#### Try it:
The records below are to be duplicated exactly as they appear.

#### Record set:

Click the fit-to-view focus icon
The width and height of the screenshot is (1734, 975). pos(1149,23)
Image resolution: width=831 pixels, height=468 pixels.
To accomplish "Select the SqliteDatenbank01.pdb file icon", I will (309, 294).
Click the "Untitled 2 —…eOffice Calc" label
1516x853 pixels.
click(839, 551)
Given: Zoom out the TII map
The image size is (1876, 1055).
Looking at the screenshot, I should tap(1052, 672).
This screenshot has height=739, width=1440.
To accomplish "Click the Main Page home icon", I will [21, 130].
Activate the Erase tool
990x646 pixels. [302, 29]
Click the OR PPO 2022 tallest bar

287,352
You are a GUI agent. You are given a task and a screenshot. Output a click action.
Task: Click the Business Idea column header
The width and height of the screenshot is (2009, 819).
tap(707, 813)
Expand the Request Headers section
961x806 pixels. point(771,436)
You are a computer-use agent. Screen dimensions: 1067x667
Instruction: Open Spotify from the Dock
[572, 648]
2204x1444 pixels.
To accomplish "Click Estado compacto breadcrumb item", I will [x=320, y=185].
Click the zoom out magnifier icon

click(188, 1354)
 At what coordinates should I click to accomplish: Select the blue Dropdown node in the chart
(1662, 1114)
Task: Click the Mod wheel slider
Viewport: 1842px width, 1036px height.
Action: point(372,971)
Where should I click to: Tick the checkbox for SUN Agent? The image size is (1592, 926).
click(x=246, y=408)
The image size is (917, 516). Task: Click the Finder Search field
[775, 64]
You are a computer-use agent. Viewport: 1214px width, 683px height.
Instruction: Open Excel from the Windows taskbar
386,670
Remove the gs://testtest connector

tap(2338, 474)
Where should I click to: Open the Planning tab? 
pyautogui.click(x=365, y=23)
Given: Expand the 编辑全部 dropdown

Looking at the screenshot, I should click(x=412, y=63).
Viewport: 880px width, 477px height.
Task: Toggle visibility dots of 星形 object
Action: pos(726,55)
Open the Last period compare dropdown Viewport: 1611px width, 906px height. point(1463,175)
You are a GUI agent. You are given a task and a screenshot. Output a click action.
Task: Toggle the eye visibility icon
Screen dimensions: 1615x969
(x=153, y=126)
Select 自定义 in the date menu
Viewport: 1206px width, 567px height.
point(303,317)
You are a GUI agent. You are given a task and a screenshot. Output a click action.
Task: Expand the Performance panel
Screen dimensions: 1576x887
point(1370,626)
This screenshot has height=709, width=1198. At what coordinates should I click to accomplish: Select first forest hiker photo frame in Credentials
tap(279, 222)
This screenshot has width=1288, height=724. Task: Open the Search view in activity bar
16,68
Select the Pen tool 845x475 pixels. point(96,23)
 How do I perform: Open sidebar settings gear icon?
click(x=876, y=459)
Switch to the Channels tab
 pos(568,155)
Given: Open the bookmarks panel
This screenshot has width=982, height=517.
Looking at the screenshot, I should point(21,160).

#### Exercise solution:
Click the fit-to-view focus icon
The width and height of the screenshot is (1734, 975). pos(1149,23)
Image resolution: width=831 pixels, height=468 pixels.
To accomplish "Select the SqliteDatenbank01.pdb file icon", I will (309, 294).
Click the "Untitled 2 —…eOffice Calc" label
1516x853 pixels.
click(839, 551)
Given: Zoom out the TII map
The image size is (1876, 1055).
Looking at the screenshot, I should tap(1052, 672).
This screenshot has height=739, width=1440.
To accomplish "Click the Main Page home icon", I will [21, 130].
Activate the Erase tool
990x646 pixels. [302, 29]
Click the OR PPO 2022 tallest bar

287,352
You are a GUI agent. You are given a task and a screenshot. Output a click action.
Task: Click the Business Idea column header
The width and height of the screenshot is (2009, 819).
tap(707, 813)
Expand the Request Headers section
961x806 pixels. point(771,436)
You are a computer-use agent. Screen dimensions: 1067x667
Instruction: Open Spotify from the Dock
[572, 648]
2204x1444 pixels.
To accomplish "Click Estado compacto breadcrumb item", I will [x=320, y=185].
Click the zoom out magnifier icon

click(188, 1354)
 At what coordinates should I click to accomplish: Select the blue Dropdown node in the chart
(1662, 1114)
Task: Click the Mod wheel slider
Viewport: 1842px width, 1036px height.
Action: point(372,971)
Where should I click to: Tick the checkbox for SUN Agent? The image size is (1592, 926).
click(x=246, y=408)
The image size is (917, 516). Task: Click the Finder Search field
[775, 64]
You are a computer-use agent. Viewport: 1214px width, 683px height.
Instruction: Open Excel from the Windows taskbar
386,670
Remove the gs://testtest connector

tap(2338, 474)
Where should I click to: Open the Planning tab? 
pyautogui.click(x=365, y=23)
Given: Expand the 编辑全部 dropdown

Looking at the screenshot, I should click(x=412, y=63).
Viewport: 880px width, 477px height.
Task: Toggle visibility dots of 星形 object
Action: pos(726,55)
Open the Last period compare dropdown Viewport: 1611px width, 906px height. point(1463,175)
You are a GUI agent. You are given a task and a screenshot. Output a click action.
Task: Toggle the eye visibility icon
Screen dimensions: 1615x969
(x=153, y=126)
Select 自定义 in the date menu
Viewport: 1206px width, 567px height.
point(303,317)
You are a GUI agent. You are given a task and a screenshot. Output a click action.
Task: Expand the Performance panel
Screen dimensions: 1576x887
point(1370,626)
This screenshot has height=709, width=1198. At what coordinates should I click to accomplish: Select first forest hiker photo frame in Credentials
tap(279, 222)
This screenshot has width=1288, height=724. Task: Open the Search view in activity bar
16,68
Select the Pen tool 845x475 pixels. point(96,23)
 How do I perform: Open sidebar settings gear icon?
click(x=876, y=459)
Switch to the Channels tab
 pos(568,155)
Given: Open the bookmarks panel
This screenshot has width=982, height=517.
Looking at the screenshot, I should point(21,160).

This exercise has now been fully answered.